Он кивает официанту, чтобы тот свалил, потому что на каждом столе в випке всегда стоит несколько бутылок воды. Так сказать, комплимент от заведения.
Некоторое время мы с Ромой болтаем, перекрикивая музыку. Обсуждаем новых танцовщиц гоу-гоу, вопросы ведения бизнеса, что нужно доработать и исправить в клубе, а потом его выдергивает бармен, и Рома, извинившись, уходит. Я остаюсь в одиночестве и теперь могу наконец рассмотреть людей вокруг.
Силиконовые сиськи, надутые губы, наращенные волосы, несколько нормальных девчонок с натуральными прелестями. Знакомые, которые то и дело подходят поздороваться и перекинуться парой слов, прерывают мои наблюдения, а, как только отходят, я возвращаюсь к любимому занятию. Люблю отмечать особенности поведения у окружающих. Даже иногда придумывать истории, которые привели человека в эту точку. Это помогает мне развить стратегическое мышление, полезное для бизнеса. Да и для жизни в целом тоже.
Наконец мой взгляд натыкается на знакомую фигуру. Конечно, я не сразу узнаю ее. Ни хрена у меня нигде не екает, кроме как в паху, потому что девушка охренительно двигается. Извивается под грубоватые ритмы так, как будто из колонок льется музыка для секса. Она сама сплошной секс. Темные волосы, завитые в крупные локоны, пружинят в такт ее движениям. Она вскидывает руки и так медленно скользит пальцами по второй руке, что это завораживает. И одновременно с этим ее бедра энергично двигаются. Когда она поворачивается лицом, меня словно током ударяет. Агата. Танцует с закрытыми глазами и улыбается. Надо сказать, зрелище завораживающее.

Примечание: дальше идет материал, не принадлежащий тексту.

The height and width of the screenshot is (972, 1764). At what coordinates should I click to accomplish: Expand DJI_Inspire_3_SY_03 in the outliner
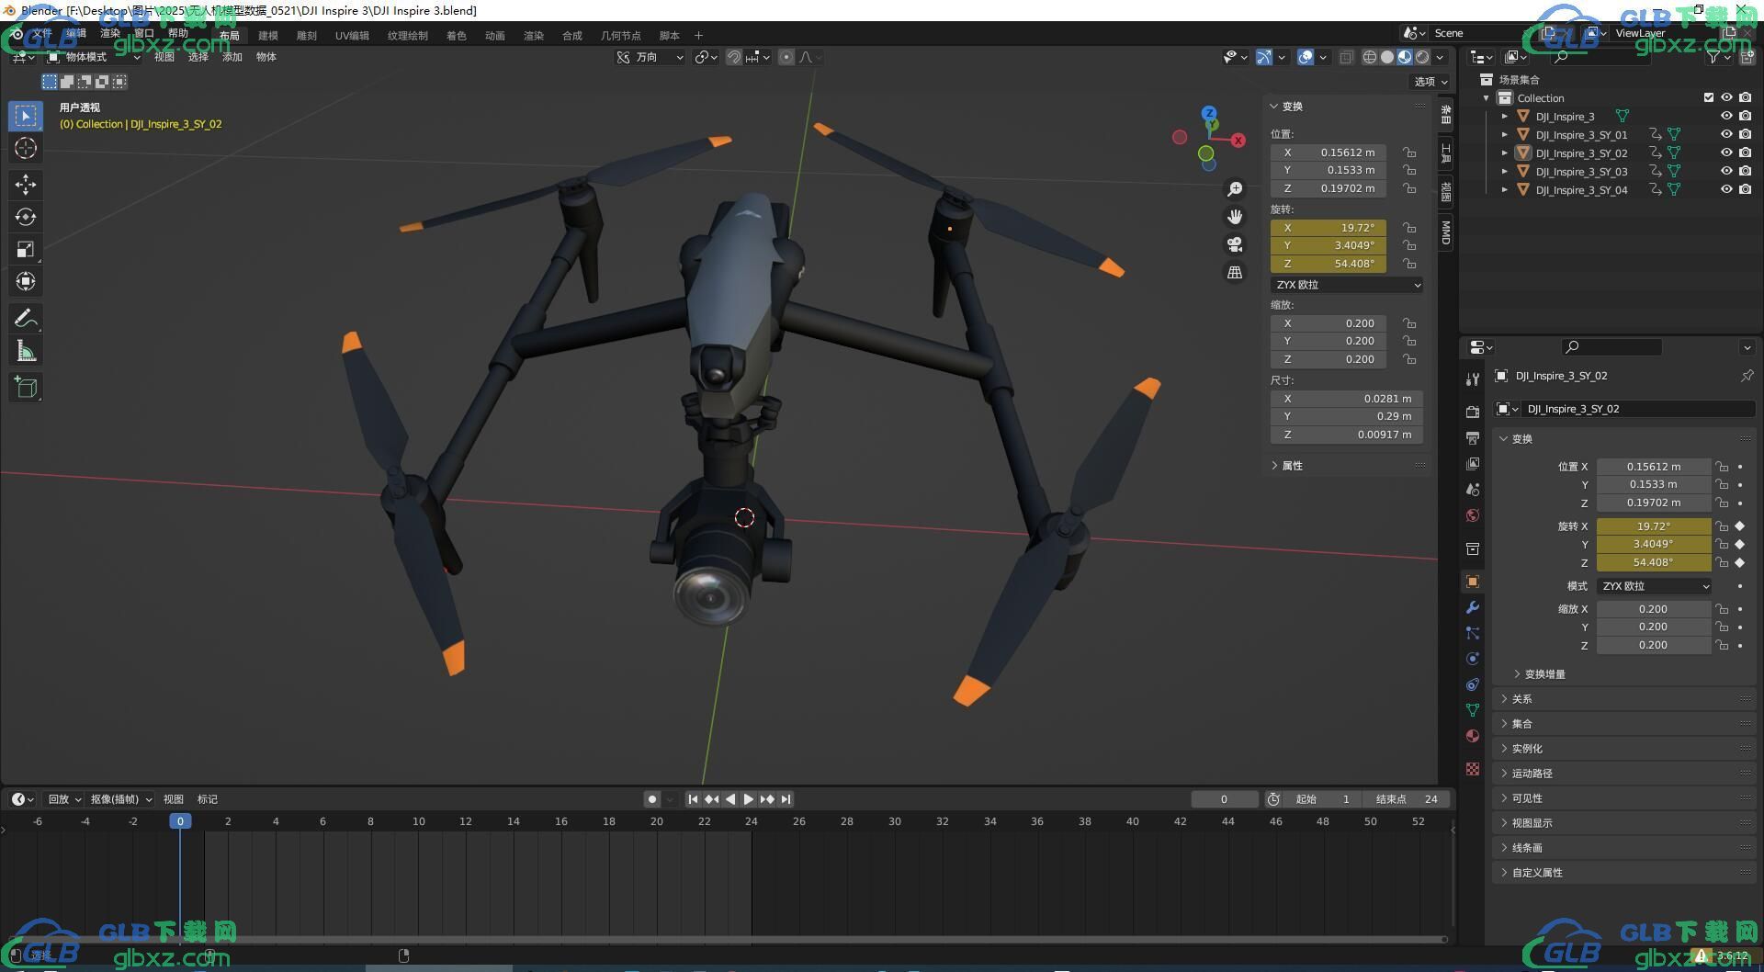1504,172
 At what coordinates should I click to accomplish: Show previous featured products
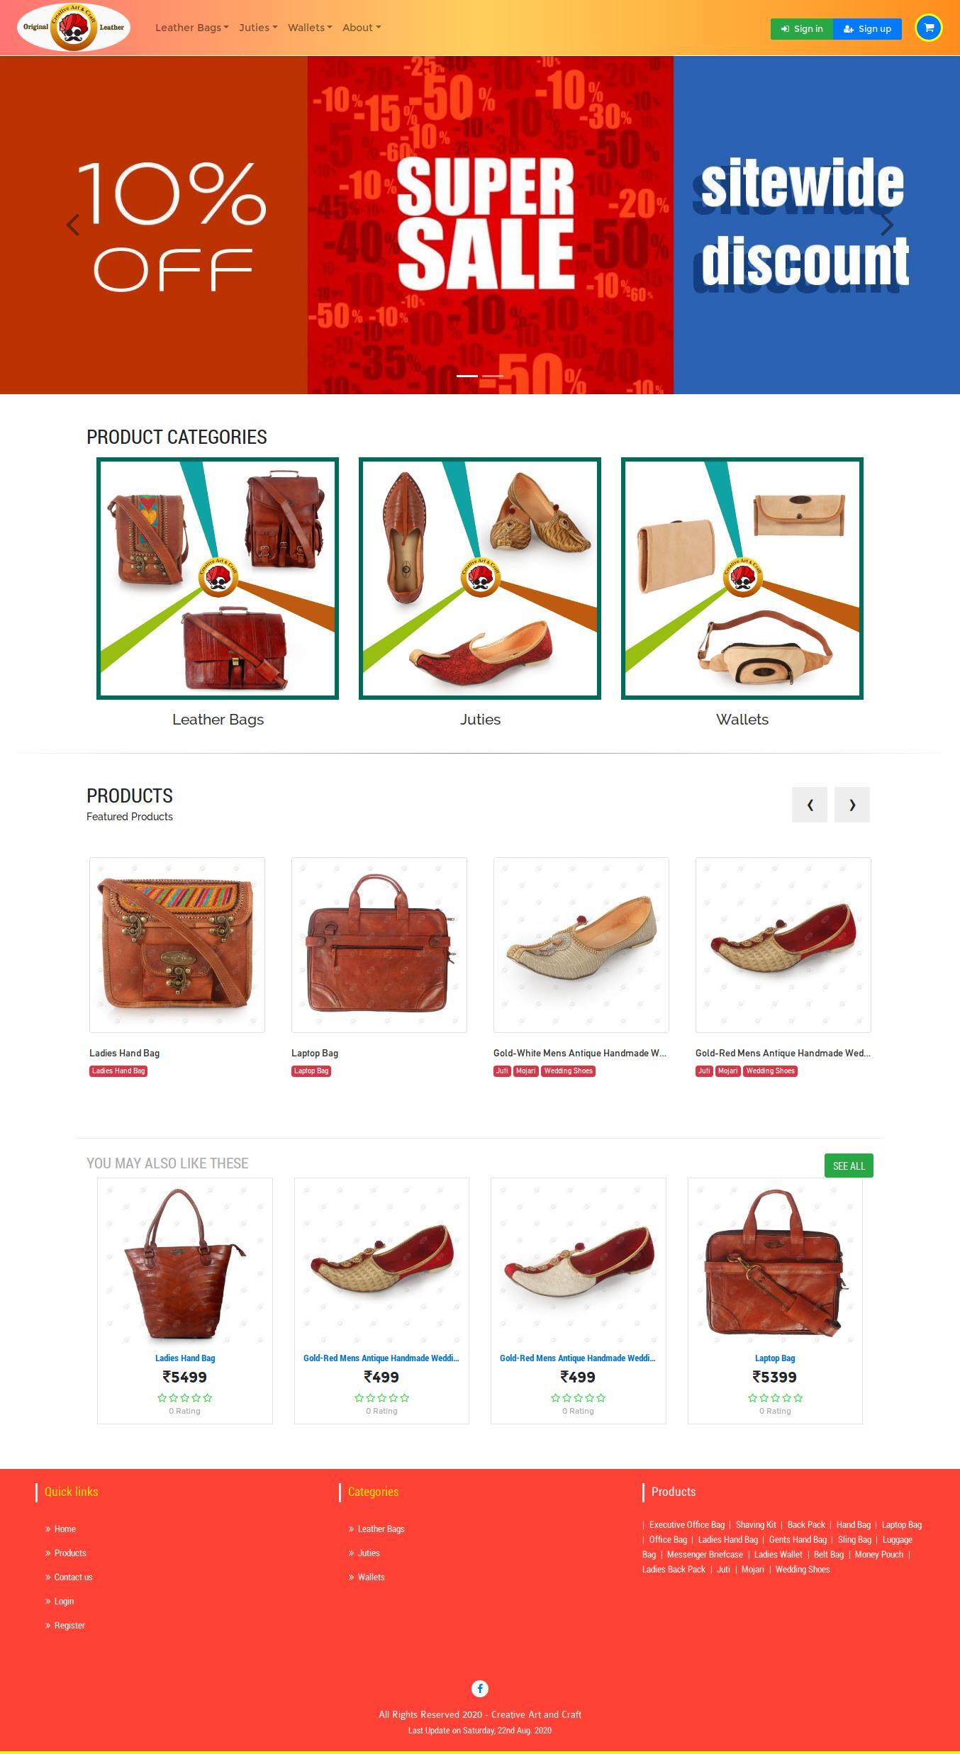810,805
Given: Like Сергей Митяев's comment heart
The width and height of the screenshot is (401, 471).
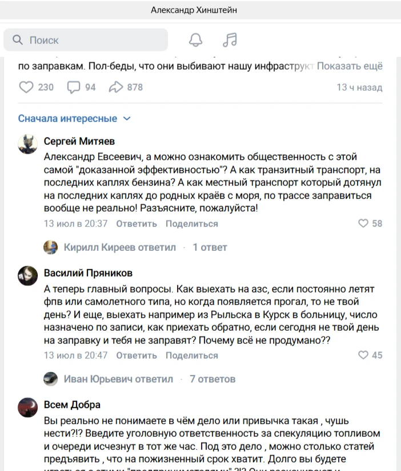Looking at the screenshot, I should 363,223.
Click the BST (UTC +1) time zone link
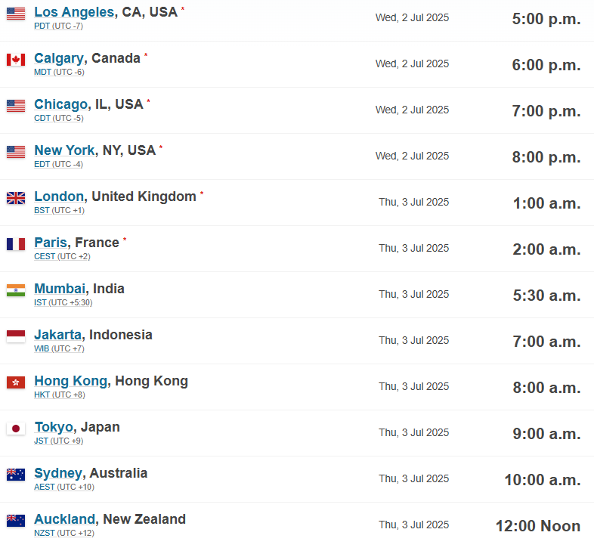 [x=59, y=210]
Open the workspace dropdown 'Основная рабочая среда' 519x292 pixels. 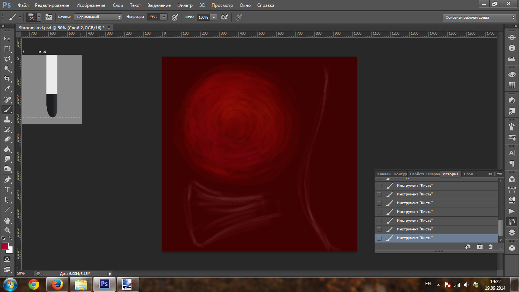(479, 17)
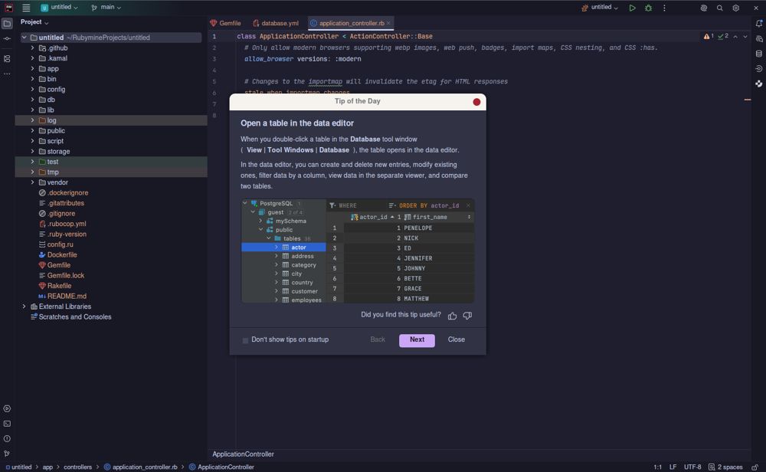The width and height of the screenshot is (766, 472).
Task: Switch to the Gemfile tab
Action: (x=226, y=23)
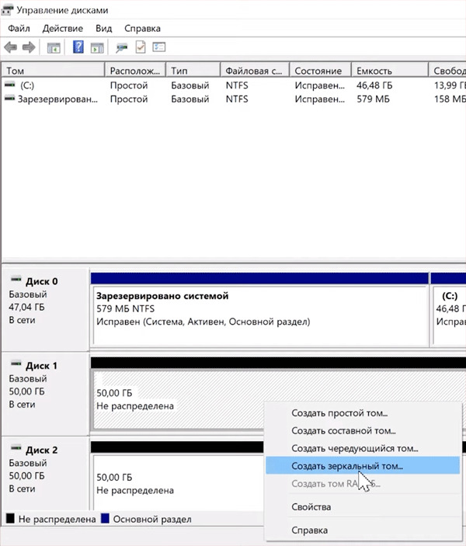This screenshot has height=546, width=466.
Task: Choose Создать составной том option
Action: tap(343, 431)
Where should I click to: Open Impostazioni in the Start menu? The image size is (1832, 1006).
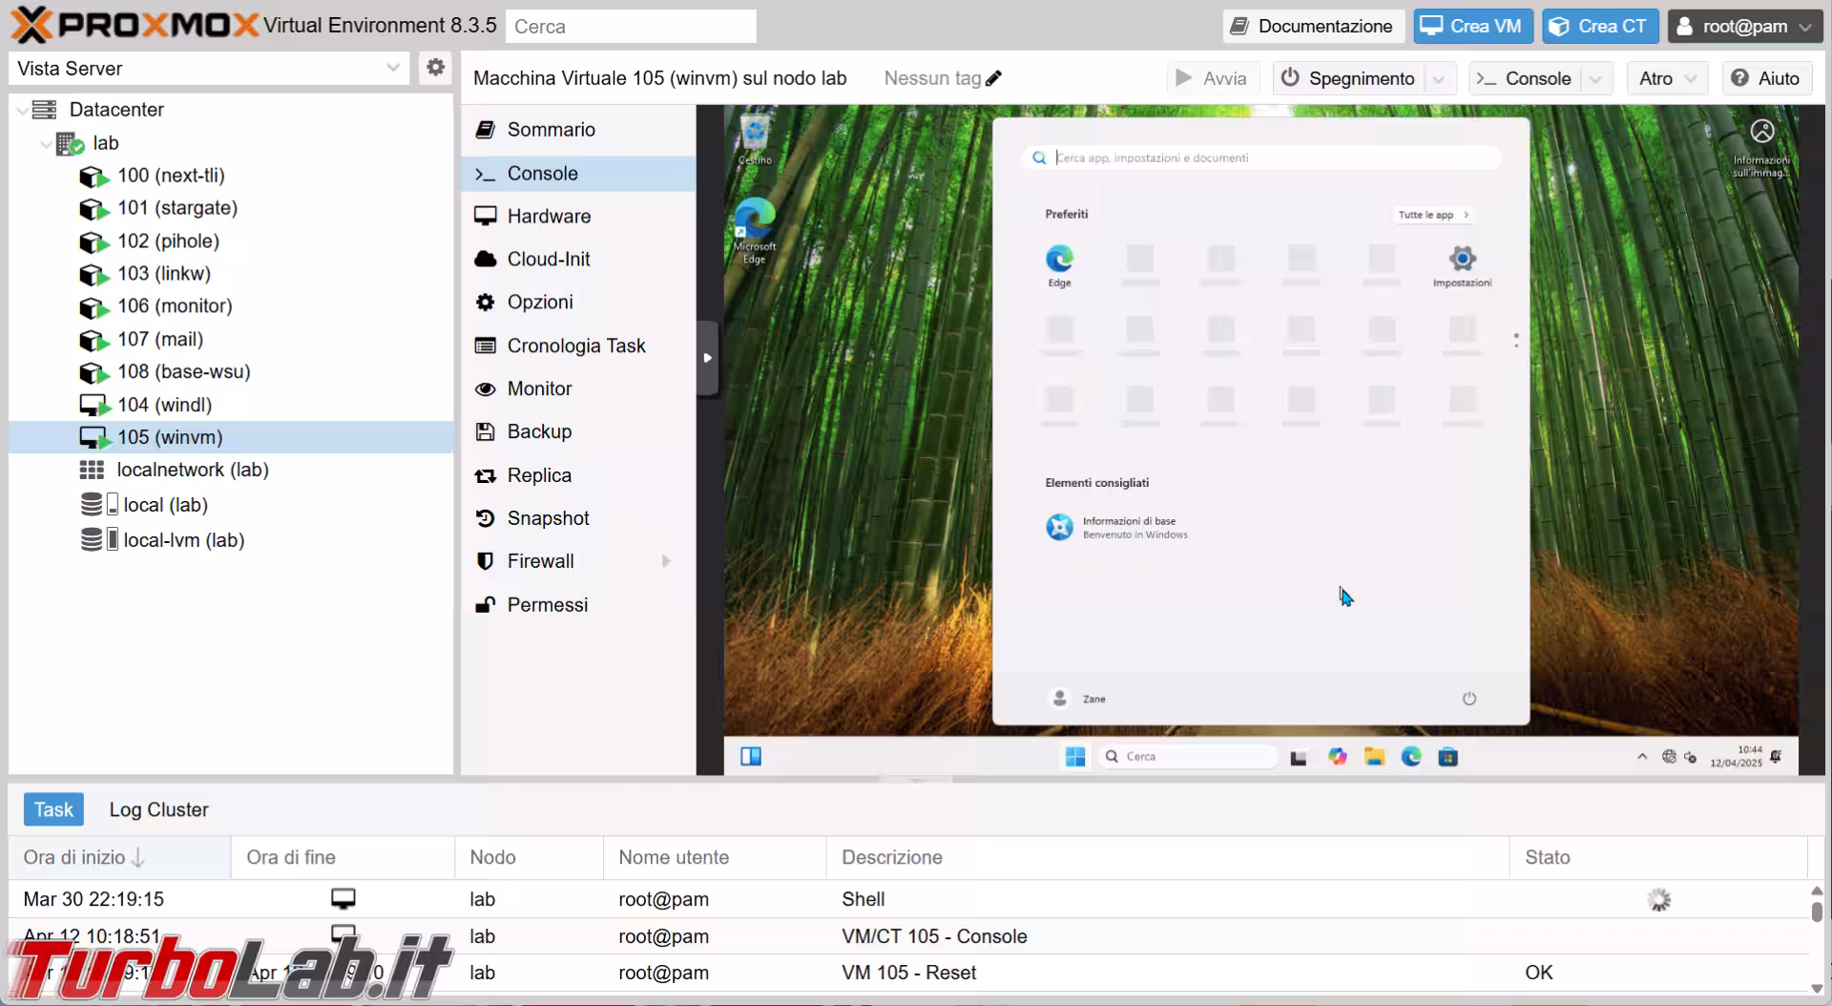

Некоторое время я пялюсь на нее, потягивая воду из бутылки. Агата возбуждает. Хрен пойми, чем она так манит, но я уже слегка ерзаю на сиденье от желания подойти и трахнуть ее прямо на танцполе. Один хер мне ничего не будет. Но нельзя. Репутация. Да и девочку напугаю к чертям собачьим. Надо будет как-нибудь заманить ее в “Облака” — знаменитый в узких кругах секс-клуб, где можно все.
В какой-то момент Агата что-то говорит рядом танцующей девчонке и начинает пробираться сквозь толпу в сторону туалетов. Мне бы сидеть да дальше рассматривать телочек, но я обнаруживаю себя на пути к коридору, ведущему к туалетам. Хрена с два я буду покорно ждать, пока она сама ко мне придет.
В полумраке коридора мелькают люди, за которыми я слежу, как коршун, чтобы не пропустить свою танцовщицу. Когда она выходит из туалета, я подхватываю ее под локоть и волоку в дальний угол, едва ли освещенный тусклыми лампами. Агата даже вскрикнуть не успевает, как оказывается зажата между мной и стеной. Смотрю на нее, но не касаюсь. Хрен знает, почему. Просто хочу смотреть. Видеть, как расширяются ее глаза от узнавания, как распахиваются пухлые губки, которые хочется прокусить до крови и попробовать ее на вкус.
Наклоняюсь и провожу носом по влажной от пота шее, а потом собираю губами мурашки, щедро покрывающие тонкую кожу. Втягиваю запах и прикрываю глаза, улыбаясь. Она пахнет как секс. Хочется сорвать с нее трусики и вдавиться каменным членом прямо в тесную влагу ее тела.
— Ты красиво танцуешь, — говорю ей на ушко.
— М-м-м спасибо, — тихо отвечает она на выдохе. И от этого ее тона в голове вспышками сразу флешбэки того, как она стонала и тихо мяукала под Дэном.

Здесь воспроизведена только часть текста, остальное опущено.